Extracted records:
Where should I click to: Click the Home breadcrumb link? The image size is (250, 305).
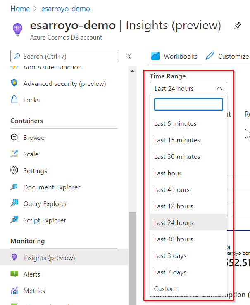pos(20,9)
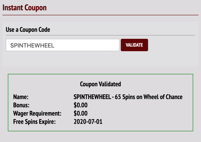The image size is (201, 142).
Task: Click the gray line under Use a Coupon Code
Action: click(101, 35)
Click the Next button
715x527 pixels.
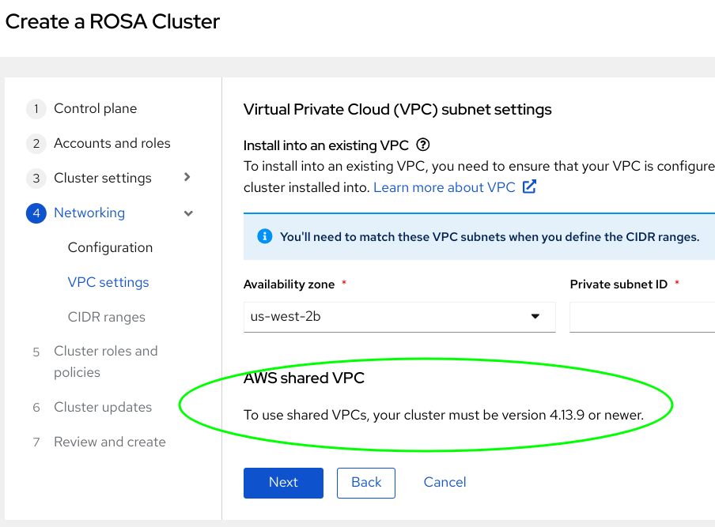coord(283,483)
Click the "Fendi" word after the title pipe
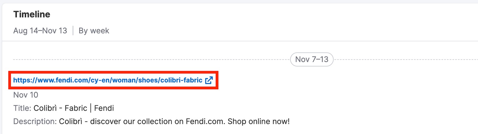 [x=104, y=108]
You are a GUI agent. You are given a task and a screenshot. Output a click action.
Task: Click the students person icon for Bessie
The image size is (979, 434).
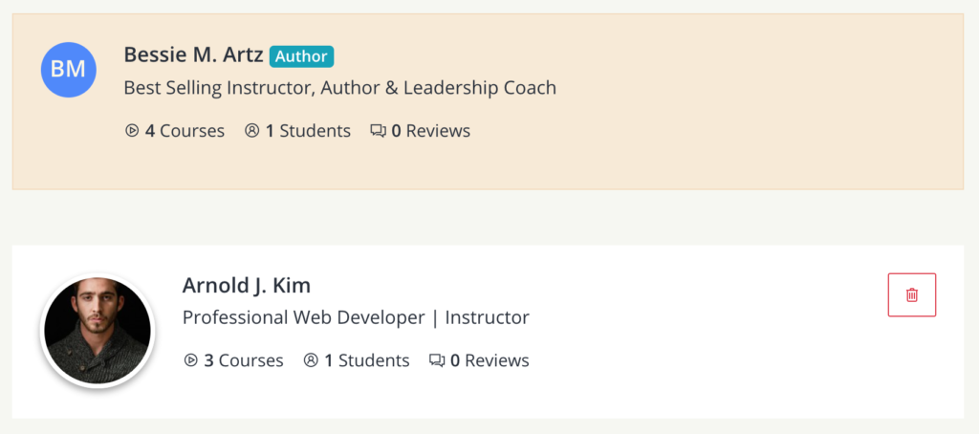coord(252,131)
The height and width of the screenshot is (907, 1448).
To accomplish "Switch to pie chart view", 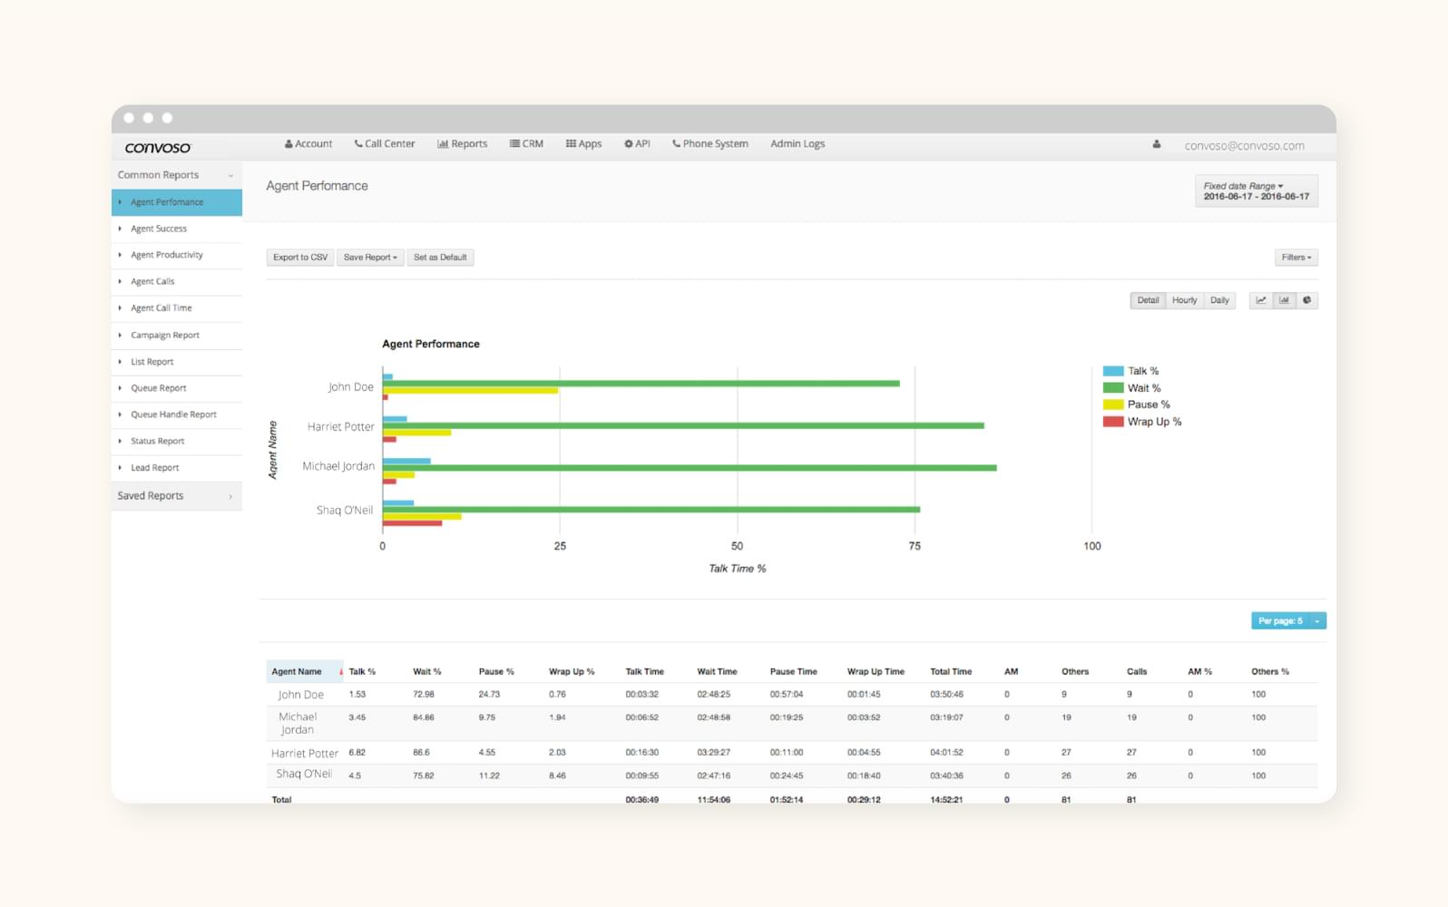I will (1306, 300).
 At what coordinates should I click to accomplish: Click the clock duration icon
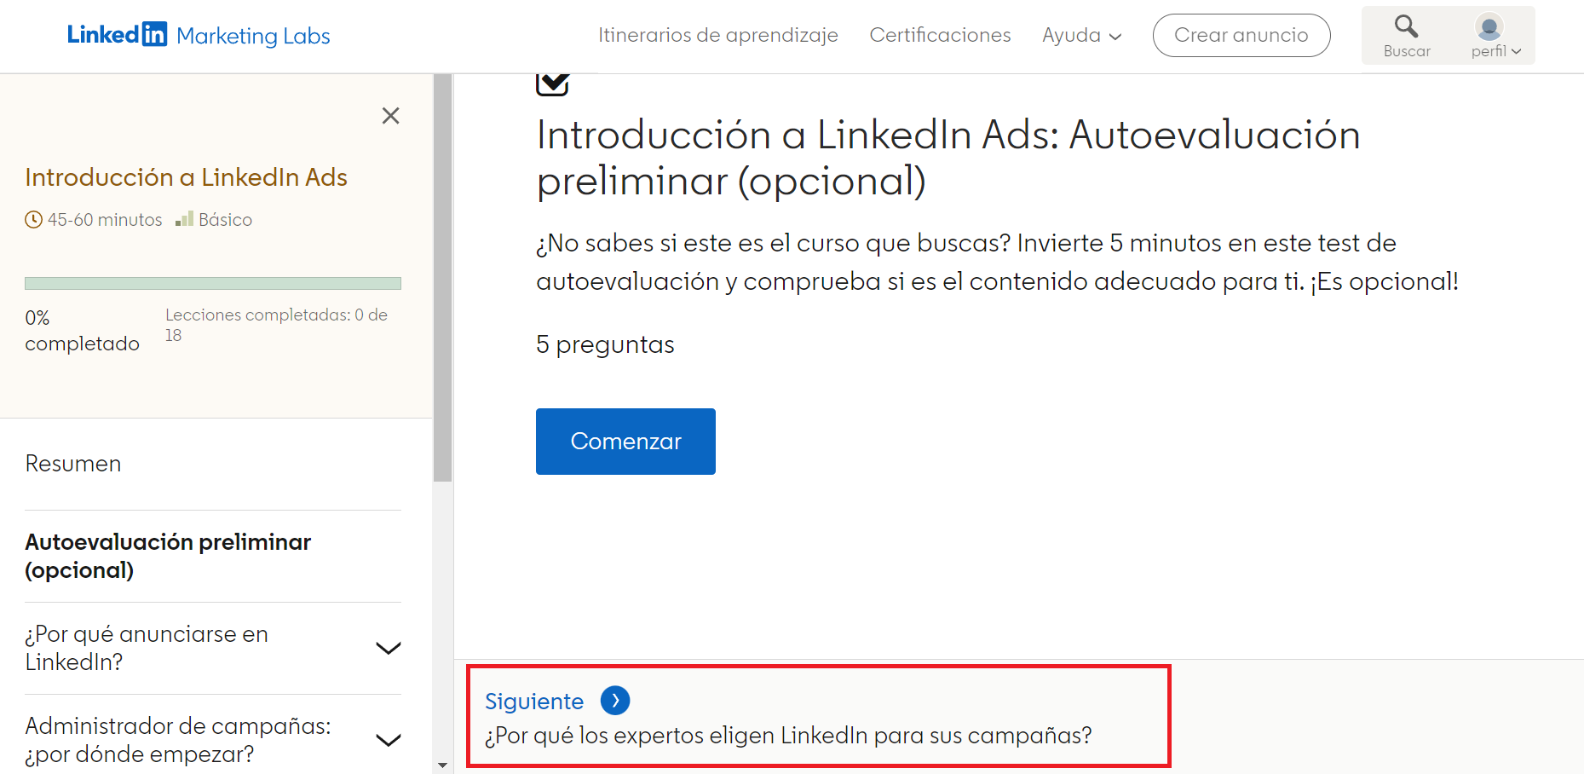click(x=33, y=220)
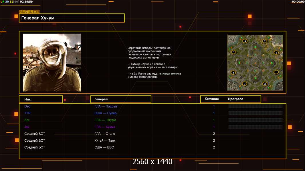This screenshot has height=171, width=305.
Task: Click start position marker 6 on the map
Action: tap(233, 73)
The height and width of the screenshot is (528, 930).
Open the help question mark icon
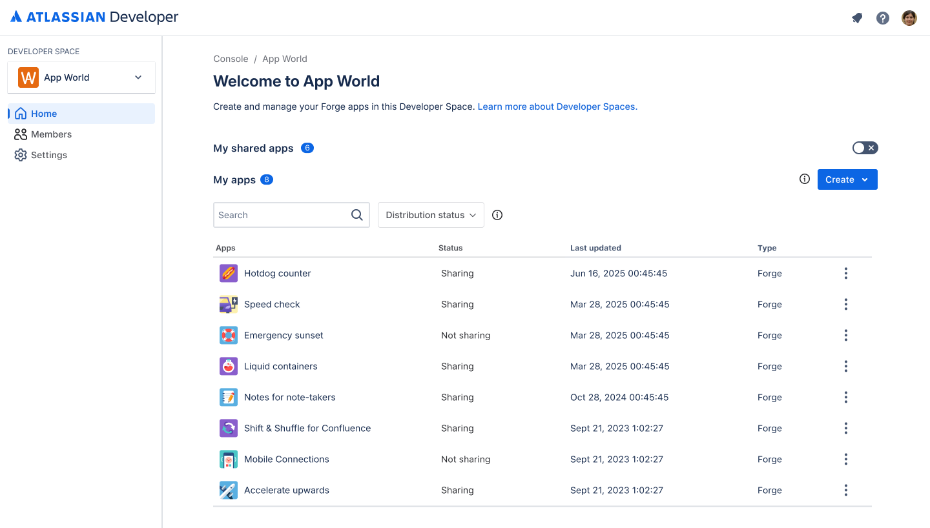[883, 18]
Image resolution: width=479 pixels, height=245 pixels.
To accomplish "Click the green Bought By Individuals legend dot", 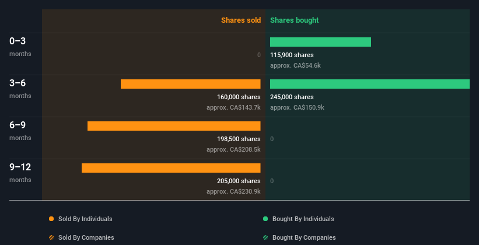I will pos(265,219).
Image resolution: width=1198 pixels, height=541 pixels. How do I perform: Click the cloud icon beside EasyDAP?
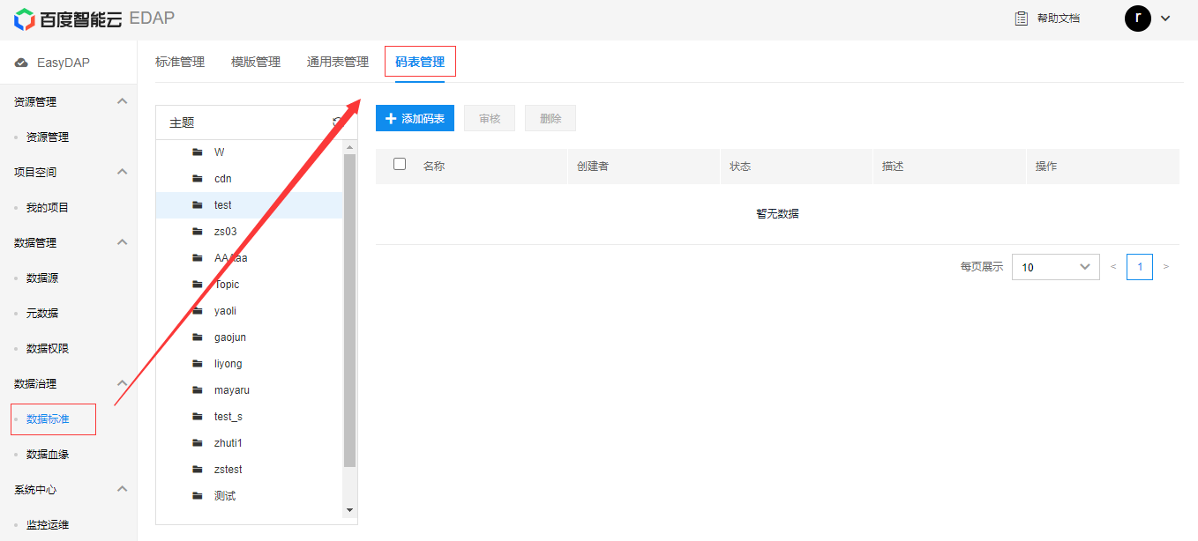(x=21, y=63)
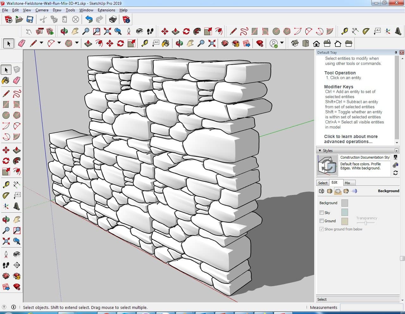Click the Print icon
Screen dimensions: 405x314
[113, 20]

> TASK BRIEF
Before answering, please find the line containing "Image resolution: width=1198" above, then copy exactly from it through the last line of the entries, both included, without pictures.

> ANSWER BOX
Image resolution: width=1198 pixels, height=541 pixels. How do I perform: Click the cloud icon beside EasyDAP?
(x=21, y=63)
Click the Print icon
Screen dimensions: 405x314
[113, 20]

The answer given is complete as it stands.